Are you a victim of Monday morning blahs and blues?


Do you wake up blue? Read this.
Dr Abe V Rotor
Living with Nature School on Blog
Paaralang Bayan sa Himpapawid (People's School-on-Air) with Ms Melly C Tenorio
738 DZRB AM Band, 8 to 9 evening class, Monday to Friday


That feeling of tiredness you experience on Mondays after a particular active weekend is directly related to your sleep/wake cycle. It is because any disruption of your regular sleeping habit, which consists of the ideal number of hours of sleep, the ideal bedtime and wake-up time, disturbs your biological clock.

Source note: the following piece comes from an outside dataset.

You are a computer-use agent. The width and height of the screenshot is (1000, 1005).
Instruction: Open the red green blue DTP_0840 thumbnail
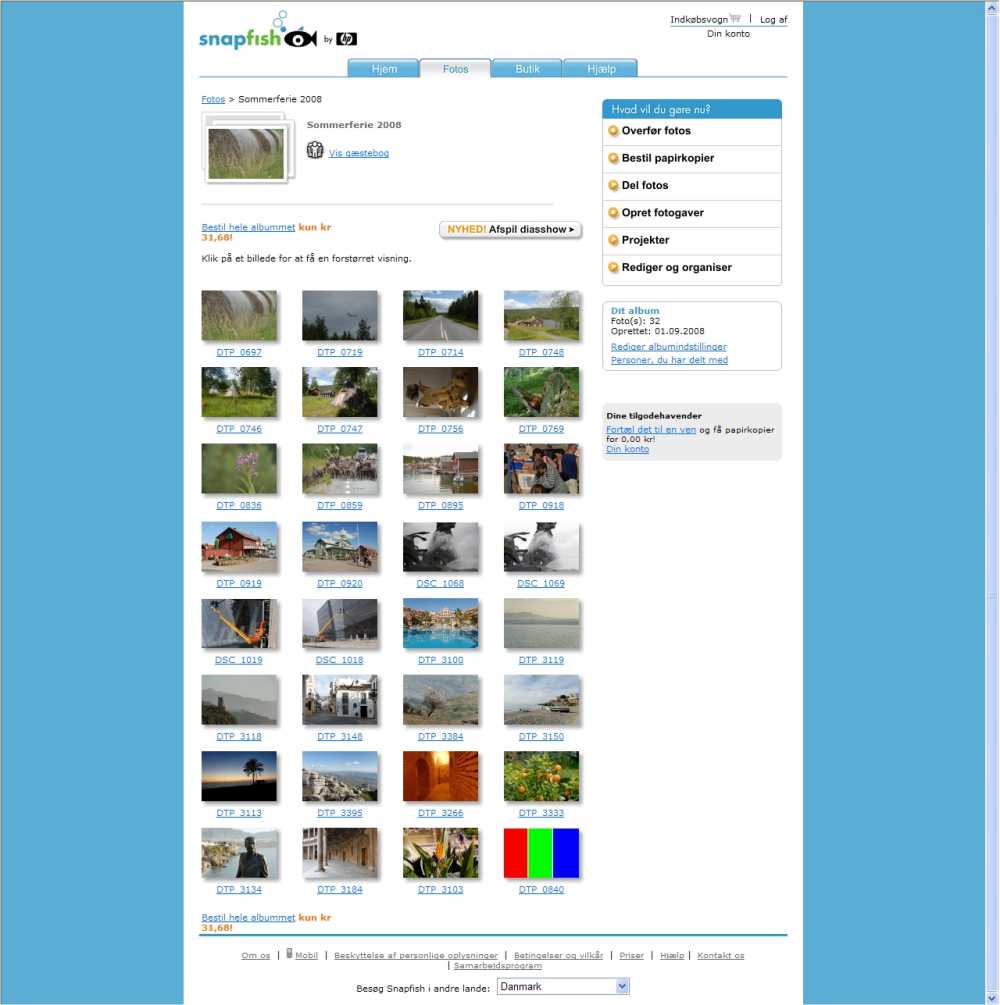click(x=541, y=853)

By staying up late or sleeping in, or snoozing on a Sunday afternoon in a hammock can turn the circadian (weekly) cycle inside out. Take the case of my good friend Inciong who has the habit rushing up to finish his article for a weekly column deep into the night of Sunday. By Monday morning he feels out of sync and short of sleep, resulting into the blahs and blues. Often this feeling continues into Tuesday and Wednesday, as the body tries to reset to the weekday schedule. Thus, the ideal way to avoid the Monday morning tiredness is to stick to your regular sleep habits. But many of us, like Dell et al can’t resist staying up on weekends, working or socializing, or going out to a concert.

We are all candidates to this syndrome, but I have noticed that old folks are less affected by it. At one time I wondered how Tinong Viernes, a farmer whom I have known for many years, manages to wake up early and attend to his chores with little sleep the Sunday before. “Don’t you feel sleepy?” I asked.

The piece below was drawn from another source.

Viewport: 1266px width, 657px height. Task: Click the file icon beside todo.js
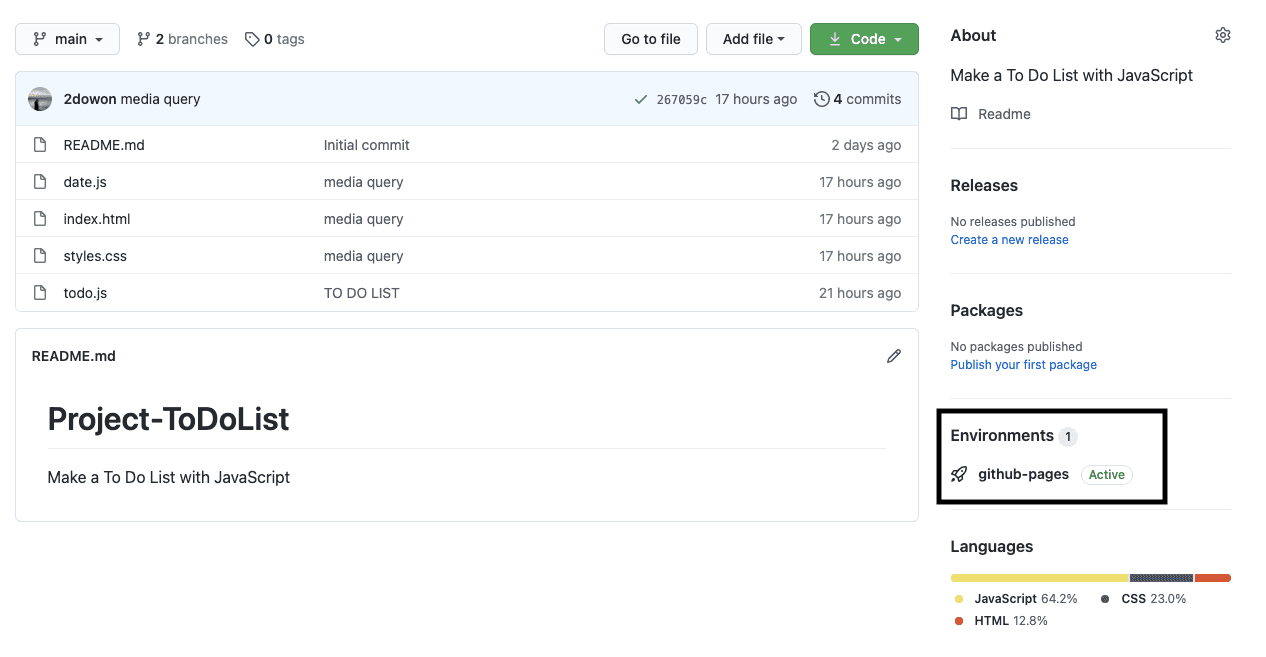coord(40,293)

Babawi ako mamayang gabi. (I’ll make up for it tonight),” he replied.

Indeed there is a scientific basis this practice, practice as it may sound. Try this. To avoid the Monday morning tiredness, stay up as late as the need arises or as you wish, but make sure you get up at your regular wake-up time. Don’t sleep in, and don’t take naps during the day. When night comes you will not find it difficult to fall asleep at your regular bedtime. In this way you reset your body clock back to its regular time.

This formula applies as well on any day of week, so that if you want to stay late, say on Wednesday, be sure to wake up on your regular wake-up time on Thursday. Then just what Tinong said, make up for it come night time at your regular sleep-time. You will feel refreshed on Friday and in the days ahead, until your sleep pattern is again disrupted. This is one way to avoid or overcome insomnia.

Comment:
It helped people to have an idea about the discomfort on sleeping. There are information that would help you fight this discomfort and how to avoid stress in order to have a peaceful sleep.